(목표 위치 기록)

______

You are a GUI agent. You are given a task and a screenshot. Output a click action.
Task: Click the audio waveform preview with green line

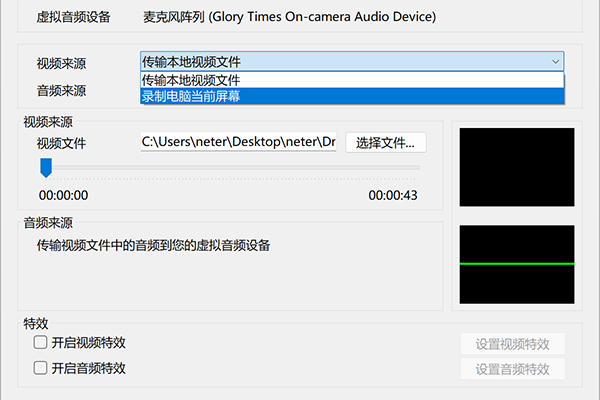tap(517, 264)
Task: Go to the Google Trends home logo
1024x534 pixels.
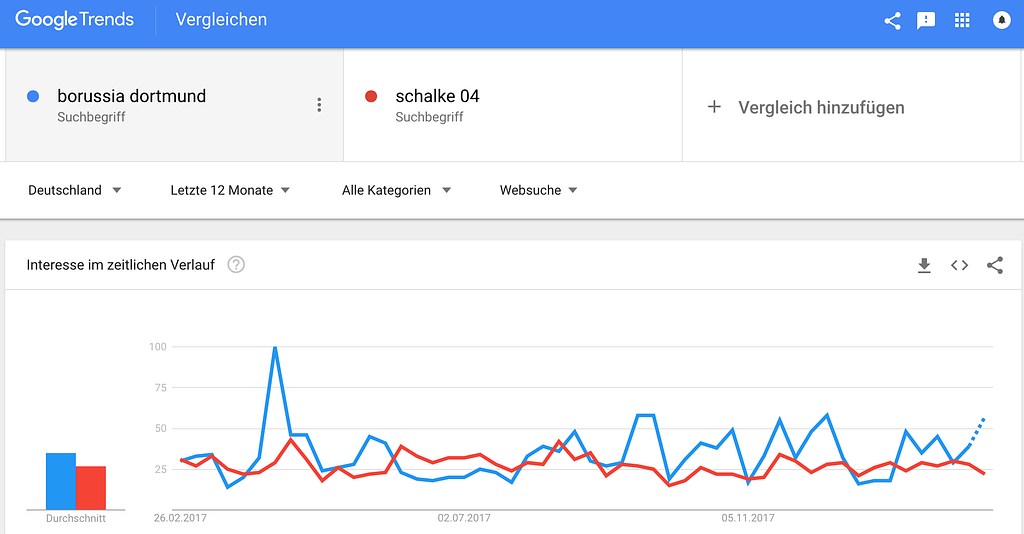Action: 74,20
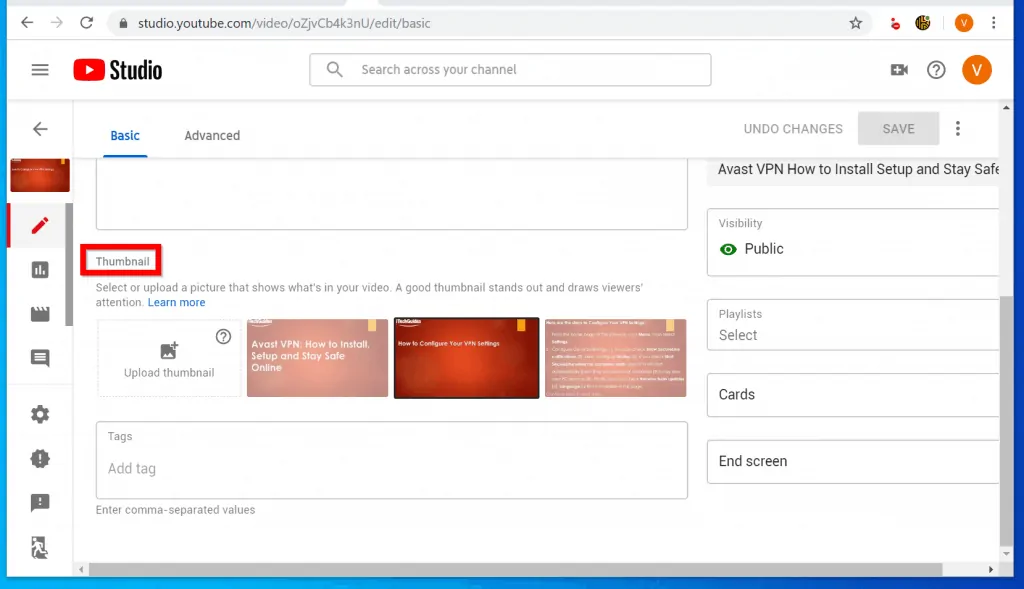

______

• **작업 요구 사항**:
위 항목 전체를 한 글자도 바꾸지 말고 다시 출력하되, 그림은 빼 주세요.

• **답변**:
You are a GUI agent. You are given a task and a screenshot. Output a click action.
Task: Click the audio waveform preview with green line

tap(517, 264)
Task: Go to the Google Trends home logo
1024x534 pixels.
Action: 74,20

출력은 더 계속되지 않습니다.